SUPPLIED PASSAGE =
Don't know. Is it usefull to mention 64-bit Book3S at all then ?

Christophe
diff mbox series

Patch

diff --git a/Documentation/dev-tools/kasan.rst b/Documentation/dev-tools/kasan.rst
index 8e5cd26d59cb..448995c11bee 100644
--- a/Documentation/dev-tools/kasan.rst
+++ b/Documentation/dev-tools/kasan.rst
@@ -36,8 +36,9 @@  Both software KASAN modes work with SLUB and SLAB memory allocators,
 while the hardware tag-based KASAN currently only supports SLUB.
 
 Currently, generic KASAN is supported for the x86_64, arm, arm64, xtensa, s390,
-and riscv architectures. It is also supported on 32-bit powerpc kernels.
-Tag-based KASAN modes are supported only for arm64.
+and riscv architectures. It is also supported on powerpc for 32-bit kernels and
+for 64-bit kernels running under the Radix MMU. Tag-based KASAN modes are
+supported only for arm64.
 
 Usage
 -----
@@ -350,10 +351,10 @@  CONFIG_KASAN_VMALLOC
 
 With ``CONFIG_KASAN_VMALLOC``, KASAN can cover vmalloc space at the
 cost of greater memory usage. Currently, this is supported on x86,
-riscv, s390, and 32-bit powerpc.
+riscv, s390, and powerpc.
 
-It is optional, except on 32-bit powerpc kernels with module support,
-where it is required.
+It is optional, except on 64-bit powerpc kernels, and on 32-bit
+powerpc kernels with module support, where it is required.
 
 This works by hooking into vmalloc and vmap and dynamically
 allocating real shadow memory to back the mappings.
diff --git a/Documentation/powerpc/kasan.txt b/Documentation/powerpc/kasan.txt
index 26bb0e8bb18c..f032b4eaf205 100644
--- a/Documentation/powerpc/kasan.txt
+++ b/Documentation/powerpc/kasan.txt
@@ -1,4 +1,4 @@ 
-KASAN is supported on powerpc on 32-bit only.
+KASAN is supported on powerpc on 32-bit and Radix 64-bit only.

INFORMATION SUPPLIED =
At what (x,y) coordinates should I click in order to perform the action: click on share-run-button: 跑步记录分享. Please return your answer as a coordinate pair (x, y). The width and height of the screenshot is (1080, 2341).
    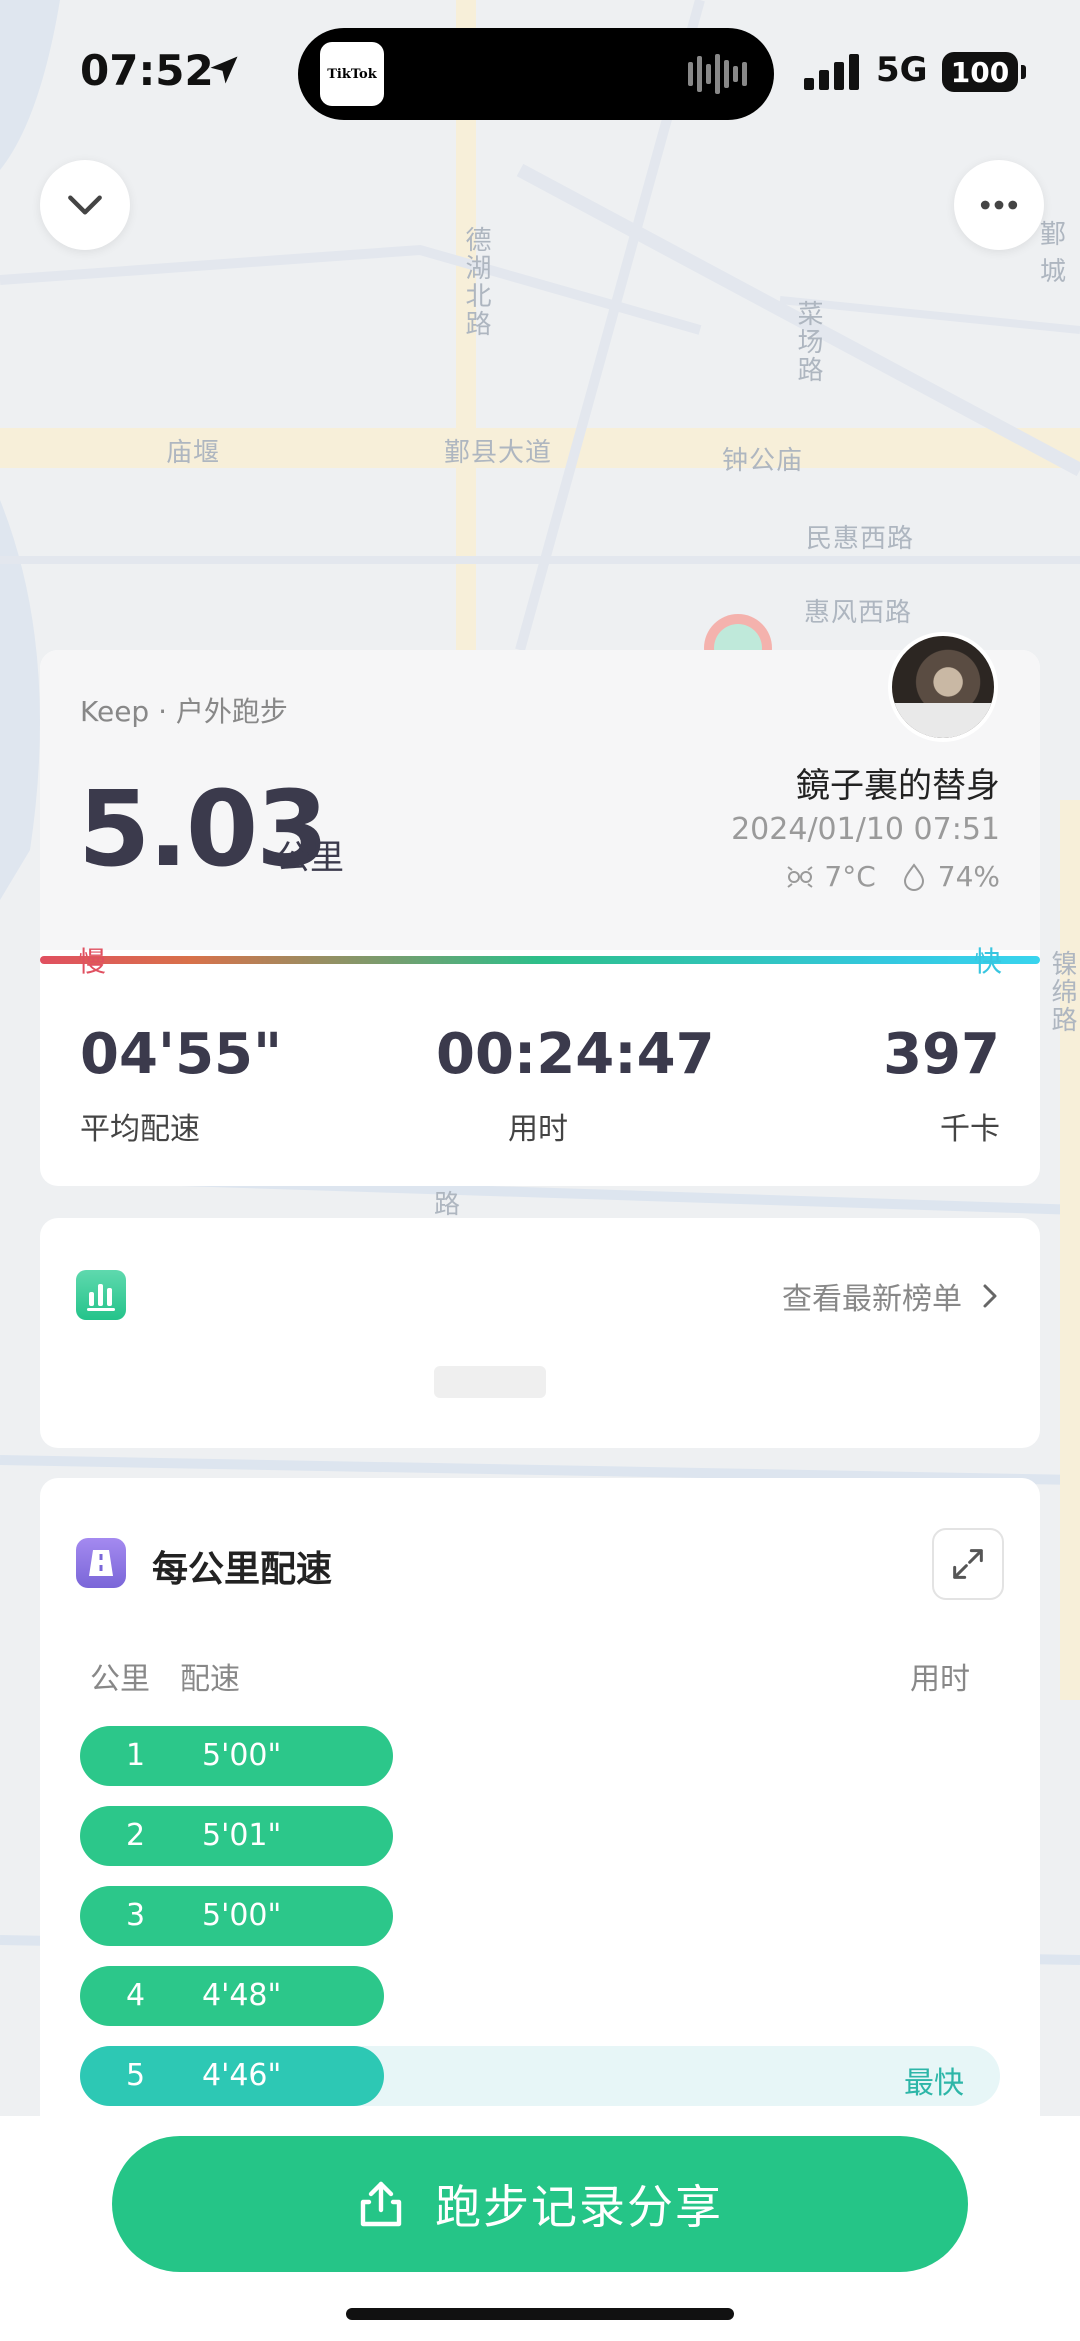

TASK OBJECTIVE =
Extend the powerpc KASAN documentation patch above, picking up right after its final line.

RESPONSE BELOW =
 32 bit support
 ==============
@@ -10,3 +10,49 @@  fixmap area and occupies one eighth of the total kernel virtual memory space.
 
 Instrumentation of the vmalloc area is optional, unless built with modules,
 in which case it is required.
+
+64 bit support
+==============
+
+Currently, only the radix MMU is supported. There have been versions for hash
+and Book3E processors floating around on the mailing list, but nothing has been
+merged.
+
+KASAN support on Book3S is a bit tricky to get right:
+
+ - It would be good to support inline instrumentation so as to be able to catch
+   stack issues that cannot be caught with outline mode.
+
+ - Inline instrumentation requires a fixed offset.
+
+ - Book3S runs code with translations off ("real mode") during boot, including a
+   lot of generic device-tree parsing code which is used to determine MMU
+   features.
+
+ - Some code - most notably a lot of KVM code - also runs with translations off
+   after boot.
+
+ - Therefore any offset has to point to memory that is valid with
+   translations on or off.
+
+One approach is just to give up on inline instrumentation. This way boot-time
+checks can be delayed until after the MMU is set is up, and we can just not
+instrument any code that runs with translations off after booting. This is the
+current approach.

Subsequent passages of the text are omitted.